Jede Ressource hat ihren Wert. Es kommt darauf an, wozu sie genutzt wird und für welchen Zeitraum sie zur Verfügung steht. Die so genannten natürlichen Ressourcen stehen immer in diesem Zwiespalt. Alles, was die Menschheit in welchem Kontext auch immer an natürlichen Ressourcen verbraucht, hat ein Haltbarkeitsdatum oder eine Kontingentgrenze. Die Rohstoffe, die genutzt werden, um Energie zu erzeugen, sind in diesem Portfolio eindeutig. Werden sie nach Tagesbedarf veräußert, lässt sich mit den heutigen Mitteln ziemlich genau ausrechnen, wann sie zur Neige gehen werden. Eine Schwierigkeit, die sich mit ihrer Nutzung verbindet, ist das Phänomen der Kollateralschäden. Emissionen der fossilen Brennstoffe tilgen gleichzeitig andere Ressourcen, wie zum Beispiel gute Luft oder Wasser. Das alles ist mehr oder weniger bekannt und der Irrsinn, der zuweilen das Dasein belastet, resultiert nicht aus dem mangelnden Wissen, sondern aus den Gesetzen der Verwertung. Gewinne monetärer Art sind der Wirkungsmechanismus, der der Vernunft in Bezug auf eine strategische Sicht besonders entgegensteht.

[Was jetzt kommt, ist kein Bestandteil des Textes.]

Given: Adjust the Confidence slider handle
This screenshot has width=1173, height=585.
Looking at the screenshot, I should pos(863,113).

Eine andere Art der Ressource, die jede menschliche Existenz betrifft, wirkt nahezu gegenteilig. Es ist die Zeit. Zeit ist ein Gut, das alle brauchen, aber das nicht gekennzeichnet ist durch die eigene Endlichkeit. Die Zeit existiert unabhängig vom menschlichen Bedarf in Hülle und Fülle und ihre Endlichkeit ist nicht das Problem. Das Problem der Zeit resultiert vielmehr aus der Limitiertheit des menschlichen Daseins. Zeit als Ressource ist immer subjektiv und sie schert sich nicht um das Maß ihrer Nutzung durch die Menschen. Der gern benutzte Leitsatz, dass Zeit Geld ist, hat nur etwas zu tun mit dem menschlichen Blick. Es ist an ihm, dem Menschen, was er aus seinem Kontingent an Zeit macht. Lässt er sie verstreichen oder nutzt er sie akribisch, der Ressource selbst ist das gleich. Das ist die Macht der Zeit, und alle Probleme, die der Mensch mit ihr hat, spielen letztendlich keine Rolle.

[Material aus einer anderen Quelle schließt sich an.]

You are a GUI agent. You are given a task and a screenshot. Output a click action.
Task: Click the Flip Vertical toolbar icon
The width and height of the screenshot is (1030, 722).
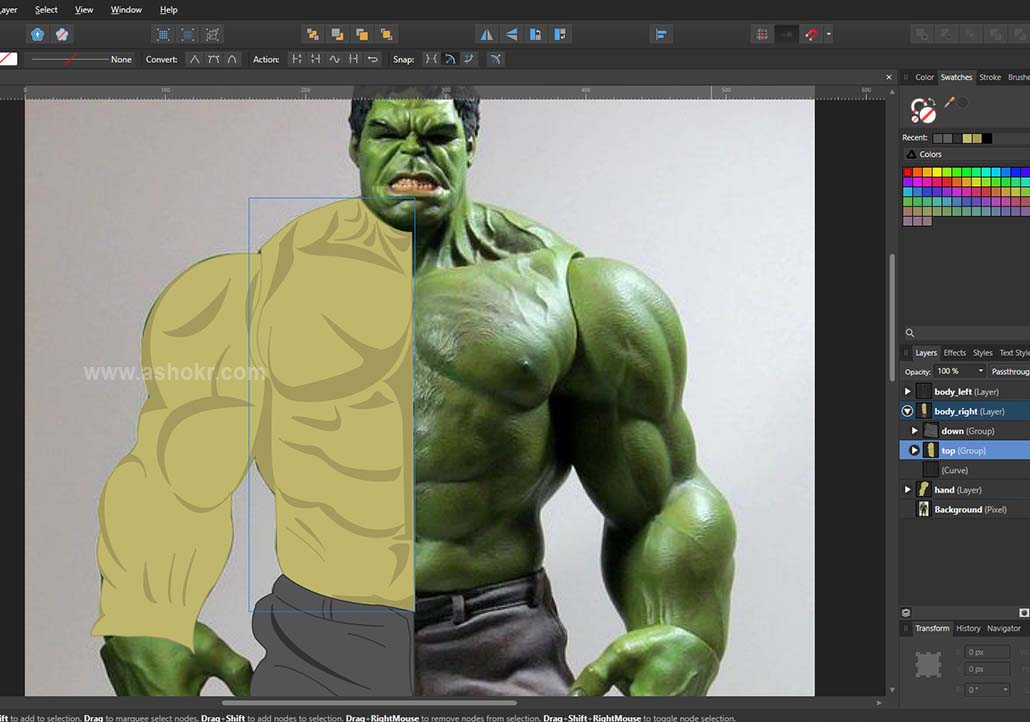pos(511,34)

Es hängt also von dem Konzept des Daseins eines jeden Individuums ab, was es in der eigenen Laufzeit mit ihr macht. Manche folgen den gelassenen, kontemplativen Philosophien und lassen sie verstreichen, um zu sehen, was geschieht. Andere wiederum glauben, dass die Gestaltung des Daseins durch sie selbst das Maß sind, nach dem ihre Nutzung bestimmt wird. Der Gedanke der Nachhaltigkeit, der vor allem bei der Betrachtung aller natürlichen Ressourcen so ungeheuer reüssiert, produziert bei der Nutzung der Zeit keinen Sinn. Auch Nachhaltigkeit ist eine Kategorie, die letztendlich ökonomisch interpretiert werden muss. Zeit hingegen ist das unermessliche, menschlich beschränkte Gut, das nur ethisch gedeutet werden kann.

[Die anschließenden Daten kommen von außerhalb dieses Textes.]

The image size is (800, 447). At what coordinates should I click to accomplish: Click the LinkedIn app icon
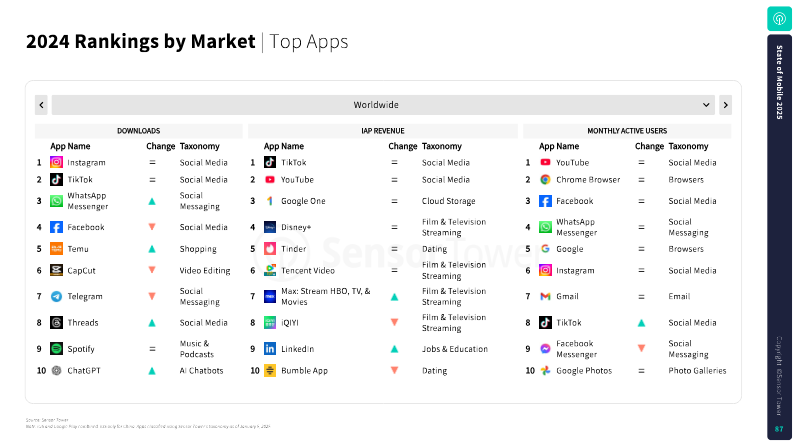coord(270,349)
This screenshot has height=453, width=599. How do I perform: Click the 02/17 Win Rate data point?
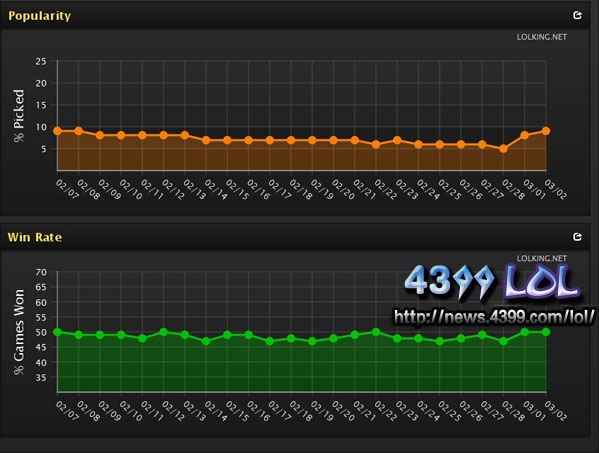(270, 341)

Menschen, die sich der Gestaltung verschrieben haben, wissen, dass für sie die Zeit ein sehr begrenztes Kontingent ist, mit dem sie sehr sorgsam umgehen müssen. Die gestaltenden Subjekte sind zumeist kalkulatorische Hochleistungsaggregate, die jeden Schritt, den sie gehen und jede Tat, die sie begehen, genau bemessen, um jenseits der existenziellen Routinen die Zeiträume herauszuschinden, in denen sie das tun können, was sie selbst als ihre Bestimmung ansehen. Das ist der Preis, den die Gestaltung erfordert und es sind die Werke, die in diesem Spannungsraum entstehen, von denen die Menschheit als Kollektiv und Generationen übergreifend etwas haben. Das ist ein Wert an sich, der sich auseinandersetzt mit der existenziellen Bagatelle, dass alles sein ein Ende hat. Auch das sichere Scheitern bietet Möglichkeiten, etwas zu gestalten, das mehr Bestand hat als das einzelne Individuum.